Getting started: 30 seconds to Melusine

Installation

pip install melusine

To use Melusine in a project

import melusine

Input data : Email DataFrame

The basic requirement to use Melusine is to have an input e-mail DataFrame with the following columns:

  • body : Body of an email (single message or conversation history)
  • header : Header/Subject of an email
  • date : Reception date of an email
  • from : Email address of the sender
  • to : Email address of the recipient
  • label (optional): Label of the email for a classification task (examples: Business, Spam, Finance or Family)
body header date from to label
Thank you.\nBye,\nJohn Re: Your order jeudi 24 mai 2018 11 h 49 CEST [email protected] [email protected] label_1 

To import the test dataset:

from melusine.data.data_loader import load_email_data

df_email = load_email_data()

Pre-processing pipeline

A working pre-processing pipeline is given below:

from sklearn.pipeline import Pipeline
from melusine.utils.transformer_scheduler import TransformerScheduler
from melusine.prepare_email.manage_transfer_reply import check_mail_begin_by_transfer, update_info_for_transfer_mail, add_boolean_transfer, add_boolean_answer
from melusine.prepare_email.build_historic import build_historic
from melusine.prepare_email.mail_segmenting import structure_email
from melusine.prepare_email.body_header_extraction import extract_last_body
from melusine.prepare_email.cleaning import clean_body

ManageTransferReply = TransformerScheduler(
functions_scheduler=[
    (check_mail_begin_by_transfer, None, ['is_begin_by_transfer']),
    (update_info_for_transfer_mail, None, None),
    (add_boolean_answer, None, ['is_answer']),
    (add_boolean_transfer, None, ['is_transfer'])
])

EmailSegmenting = TransformerScheduler(
functions_scheduler=[
    (build_historic, None, ['structured_historic']),
    (structure_email, None, ['structured_body'])
])

Cleaning = TransformerScheduler(
functions_scheduler=[
    (extract_last_body, None, ['last_body']),
    (clean_body, None, ['clean_body'])
])

prepare_data_pipeline = Pipeline([
  ('ManageTransferReply', ManageTransferReply),
  ('EmailSegmenting', EmailSegmenting),
  ('Cleaning', Cleaning),
])

df_email = prepare_data_pipeline.fit_transform(df_email)
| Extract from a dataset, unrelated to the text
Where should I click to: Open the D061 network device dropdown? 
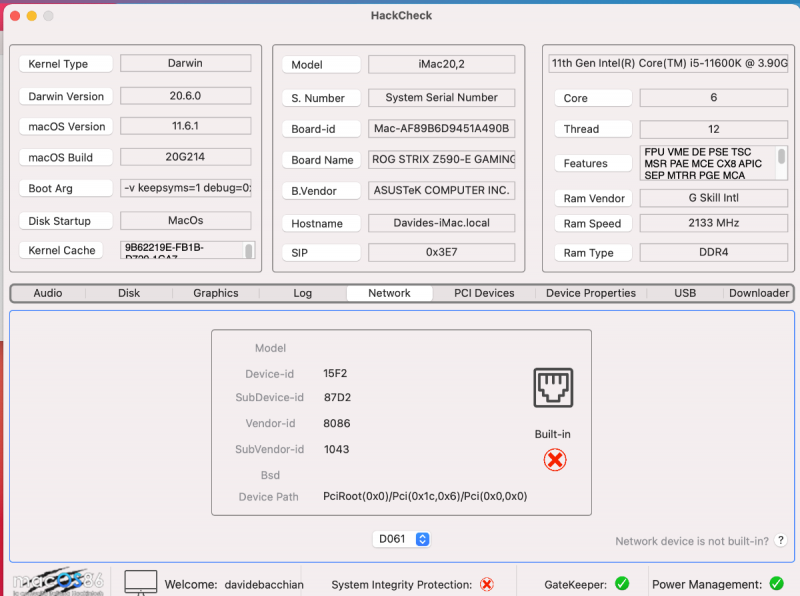pyautogui.click(x=402, y=539)
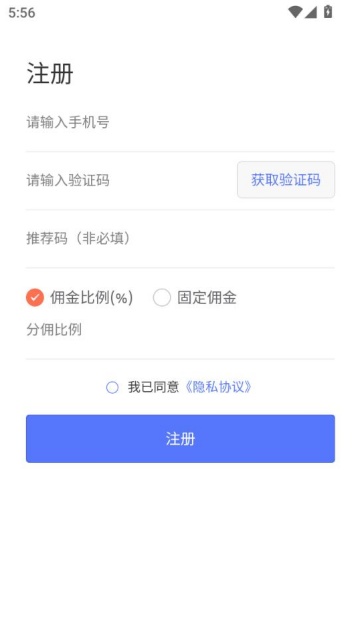Check the 我已同意 privacy agreement circle
This screenshot has width=360, height=640.
(112, 387)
In this example, the pre-processing functions applied are:

  • check_mail_begin_by_transfer : Email is a direct transfer (True/False)
  • update_info_for_transfer_mail : Update body, header, from, to, date if direct transfer
  • add_boolean_answer : Email is an answer (True/False)
  • add_boolean_transfer : Email is transferred (True/False)
  • build_historic : When email is a conversation, reconstructs the individual message history
  • structure_email : Splits each messages into parts and tags them (tags: Hello, Body, Greetings, etc)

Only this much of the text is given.